> _GIVEN REQUEST_: Copy the lines below verbatim, from the line containing "The image size is (1456, 839)." through the line containing "tap(803, 150)", inclusive.

> _Rows on where targets appear_:
## Begin

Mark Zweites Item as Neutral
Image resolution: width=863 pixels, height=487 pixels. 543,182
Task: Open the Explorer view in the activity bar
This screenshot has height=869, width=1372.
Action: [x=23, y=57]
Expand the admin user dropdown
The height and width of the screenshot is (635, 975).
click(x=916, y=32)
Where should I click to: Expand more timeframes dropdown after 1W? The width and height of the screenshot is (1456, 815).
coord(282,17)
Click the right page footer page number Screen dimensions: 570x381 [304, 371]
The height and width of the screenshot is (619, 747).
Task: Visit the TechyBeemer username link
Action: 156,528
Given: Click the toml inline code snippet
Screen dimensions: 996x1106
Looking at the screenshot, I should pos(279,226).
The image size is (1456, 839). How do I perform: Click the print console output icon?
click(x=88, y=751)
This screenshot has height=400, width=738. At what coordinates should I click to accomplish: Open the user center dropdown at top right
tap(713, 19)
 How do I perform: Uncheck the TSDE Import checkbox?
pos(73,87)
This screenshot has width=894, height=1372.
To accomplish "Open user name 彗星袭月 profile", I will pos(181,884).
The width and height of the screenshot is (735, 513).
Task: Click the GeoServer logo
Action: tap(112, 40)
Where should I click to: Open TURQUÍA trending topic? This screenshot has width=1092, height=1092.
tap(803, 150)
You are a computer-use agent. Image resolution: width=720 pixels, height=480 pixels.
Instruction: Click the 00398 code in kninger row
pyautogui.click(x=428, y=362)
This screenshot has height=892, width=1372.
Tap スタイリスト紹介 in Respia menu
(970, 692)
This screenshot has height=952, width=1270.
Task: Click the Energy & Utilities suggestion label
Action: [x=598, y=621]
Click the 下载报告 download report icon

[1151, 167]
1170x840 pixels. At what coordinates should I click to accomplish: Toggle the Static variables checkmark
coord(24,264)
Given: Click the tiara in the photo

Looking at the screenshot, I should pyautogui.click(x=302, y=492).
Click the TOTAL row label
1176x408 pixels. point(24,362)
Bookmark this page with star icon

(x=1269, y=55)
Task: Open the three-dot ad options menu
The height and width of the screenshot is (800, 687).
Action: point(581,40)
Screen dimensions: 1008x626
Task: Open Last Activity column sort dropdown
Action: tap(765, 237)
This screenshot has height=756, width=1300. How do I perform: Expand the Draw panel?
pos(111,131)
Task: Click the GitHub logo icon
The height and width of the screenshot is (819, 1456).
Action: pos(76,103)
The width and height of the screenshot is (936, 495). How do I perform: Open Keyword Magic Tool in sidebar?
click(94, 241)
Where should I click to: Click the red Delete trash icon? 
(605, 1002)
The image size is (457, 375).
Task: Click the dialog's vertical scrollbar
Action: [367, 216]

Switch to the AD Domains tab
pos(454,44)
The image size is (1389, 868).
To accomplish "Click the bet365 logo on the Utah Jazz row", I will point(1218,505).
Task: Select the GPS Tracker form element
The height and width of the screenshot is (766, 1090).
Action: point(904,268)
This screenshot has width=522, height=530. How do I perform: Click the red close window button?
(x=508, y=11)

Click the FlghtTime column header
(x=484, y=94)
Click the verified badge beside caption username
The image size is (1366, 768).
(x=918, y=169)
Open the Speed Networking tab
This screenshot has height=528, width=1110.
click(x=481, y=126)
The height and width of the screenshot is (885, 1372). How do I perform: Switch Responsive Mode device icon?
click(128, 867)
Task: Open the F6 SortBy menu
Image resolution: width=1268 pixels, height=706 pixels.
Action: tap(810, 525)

## End

> _SOLUTION TO THIS EXERCISE_:
The image size is (1456, 839). How do I perform: Click the print console output icon?
click(x=88, y=751)
This screenshot has height=400, width=738. At what coordinates should I click to accomplish: Open the user center dropdown at top right
tap(713, 19)
 How do I perform: Uncheck the TSDE Import checkbox?
pos(73,87)
This screenshot has width=894, height=1372.
To accomplish "Open user name 彗星袭月 profile", I will pos(181,884).
The width and height of the screenshot is (735, 513).
Task: Click the GeoServer logo
Action: tap(112, 40)
Where should I click to: Open TURQUÍA trending topic? This screenshot has width=1092, height=1092.
tap(803, 150)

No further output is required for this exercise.